Ci spiega cosa è successo con Kouame?
“Kouame poteva essere un’opportunità per rinforzare la squadra e alla fine non si è potuto fare, non per colpa nostra. Abbiamo fatto tutto in modo regolare: è mancato qualche altro documento da altre parti, ma non lo vediamo come un fattore fondamentale nella lotta per la Serie A”.
Può darci delucidazioni sul comunicato pubblicato oggi dalla FIGC?
“È una cosa che sapevamo. La nostra società è sempre stata gestita in modo trasparente. La FIGC ci ha chiesto un’integrazione e gliel’abbiamo fornita. Abbiamo trovato questo accordo per chiudere velocemente questa situazione senza ammettere nessuna colpa e andare avanti, si tratta di una questione burocratica”.
Può dirci cosa è stato fatto a livello interno all’Hellas Verona dall’arrivo di Presidio?

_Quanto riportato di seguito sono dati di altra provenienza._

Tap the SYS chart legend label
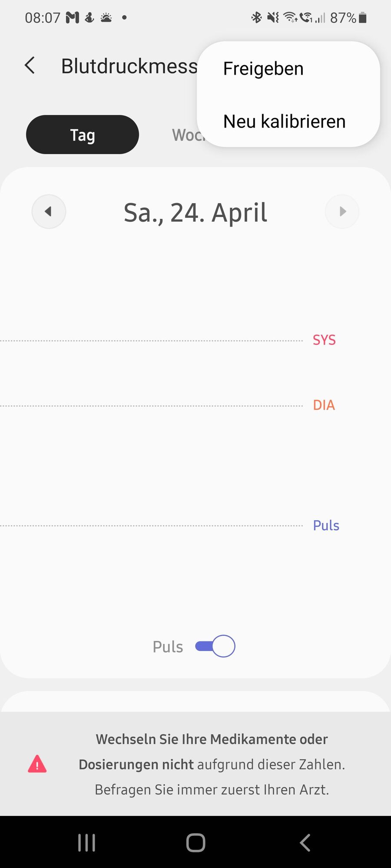This screenshot has height=868, width=391. (x=324, y=340)
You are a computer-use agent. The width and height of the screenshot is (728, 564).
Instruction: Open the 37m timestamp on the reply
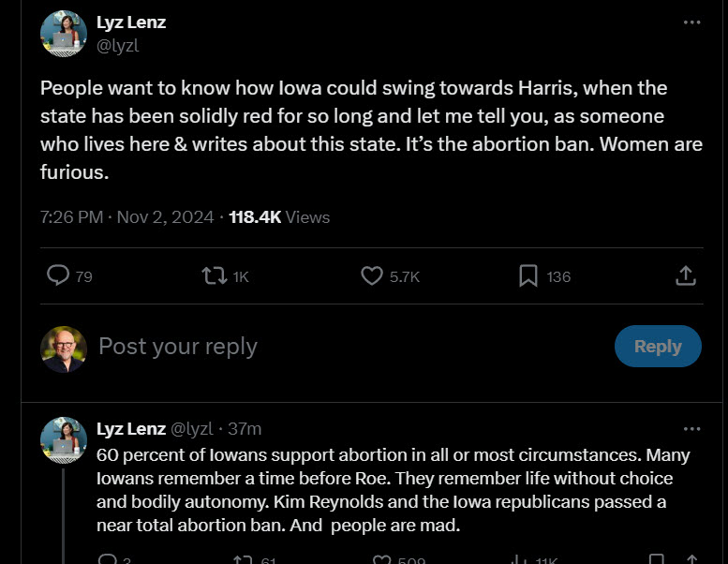pyautogui.click(x=245, y=429)
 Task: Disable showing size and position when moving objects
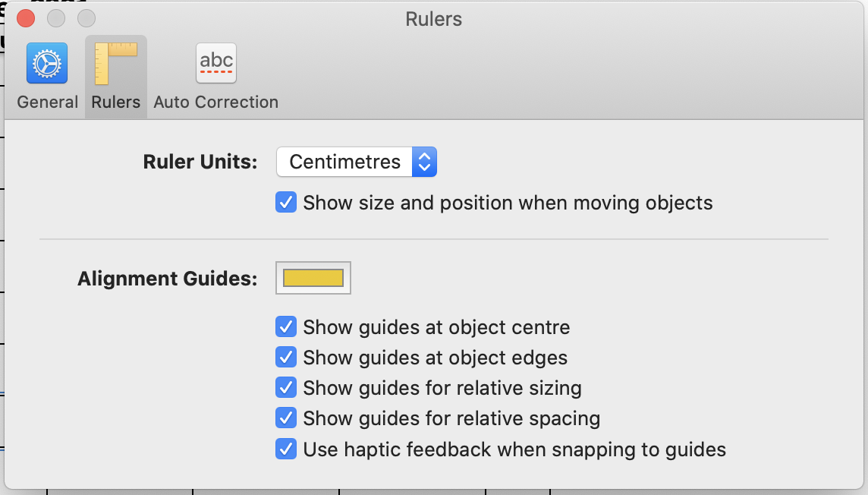[286, 203]
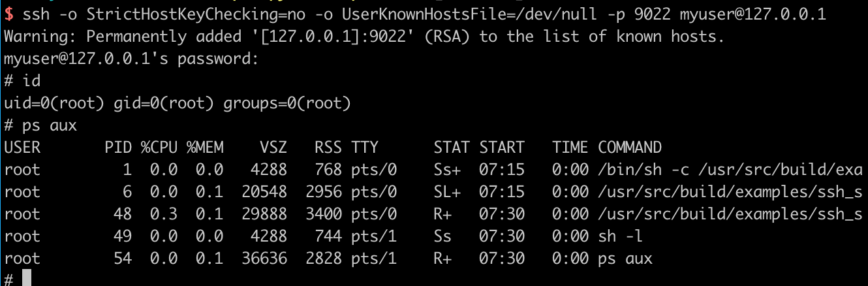The width and height of the screenshot is (868, 286).
Task: Click the 'sh -l' process command
Action: [x=621, y=236]
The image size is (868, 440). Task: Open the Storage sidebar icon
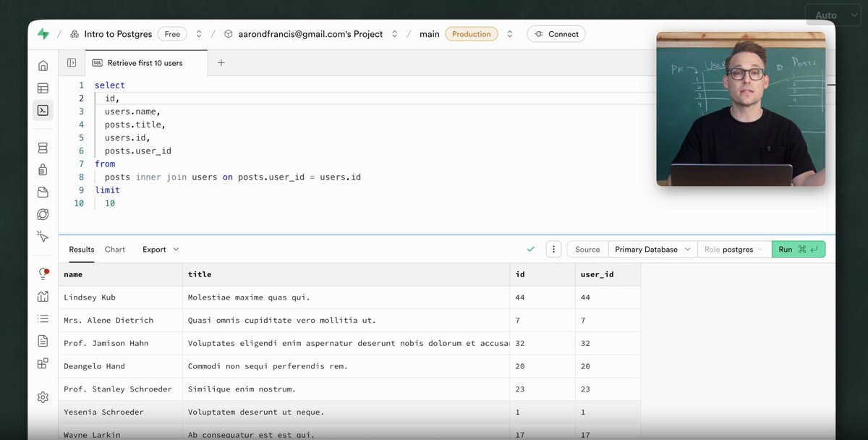[x=42, y=193]
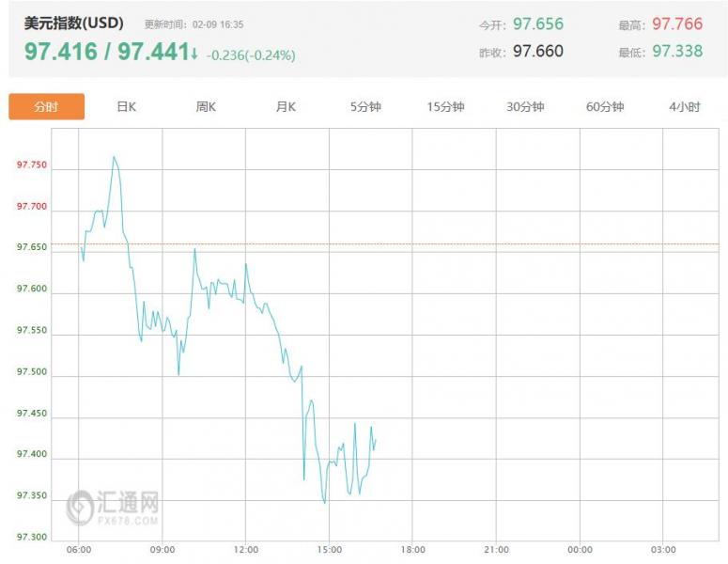Viewport: 728px width, 564px height.
Task: Choose the 30分钟 interval tab
Action: [x=525, y=107]
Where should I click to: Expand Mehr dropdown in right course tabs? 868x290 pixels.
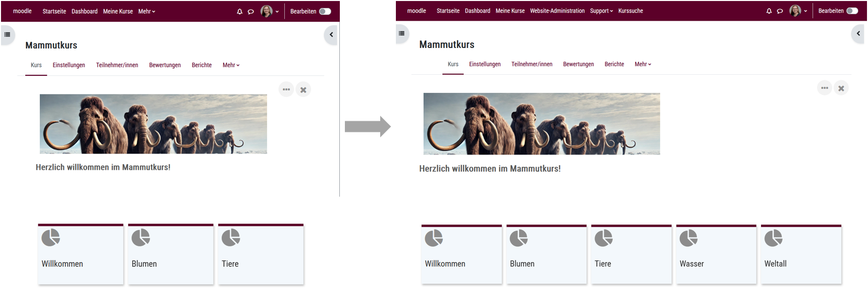point(643,65)
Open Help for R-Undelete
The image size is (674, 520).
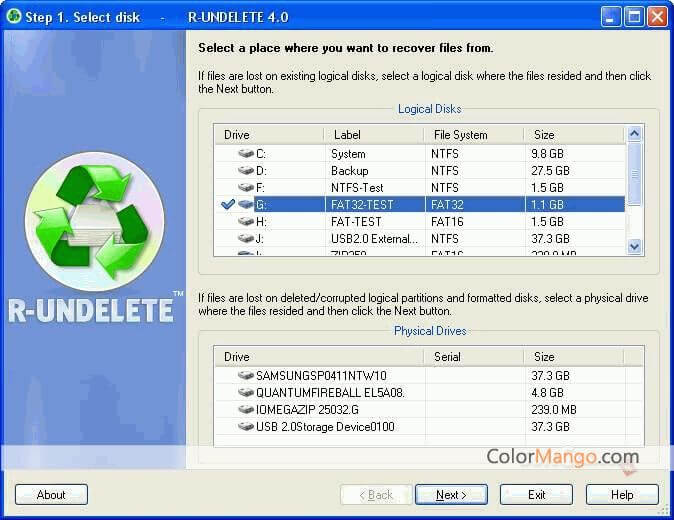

“Quando siamo arrivati, la prima priorità era la situazione a Peschiera: le strutture per i giocatori, gli spogliatoi, l’area medica. In primis abbiamo sistemato questi aspetti, perché ogni giocatore deve avere il posto giusto per lavorare al meglio. Abbiamo cercato di fare tanto anche per i tifosi e per lo stadio, migliorando i punti vendita in tutti i settori. Abbiamo creato nuove aree di ospitalità, perché per far crescere una squadra di calcio serve anche una crescita nel mercato corporate, così da ampliare i ricavi. Non si può valutare una società di calcio solo da quello che succede in campo. Conta anche l’atteggiamento verso la città. Noi facciamo tutto il possibile per integrare l’Hellas con la città e penso che questo sia stato fatto in modo ottimo, attraverso l’Hellas Verona Foundation, i partner, gli sponsor, il settore femminile e tante altre attività. I tifosi giustamente guardano prima al campo, ma tutto è collegato: è un progetto a lungo termine”.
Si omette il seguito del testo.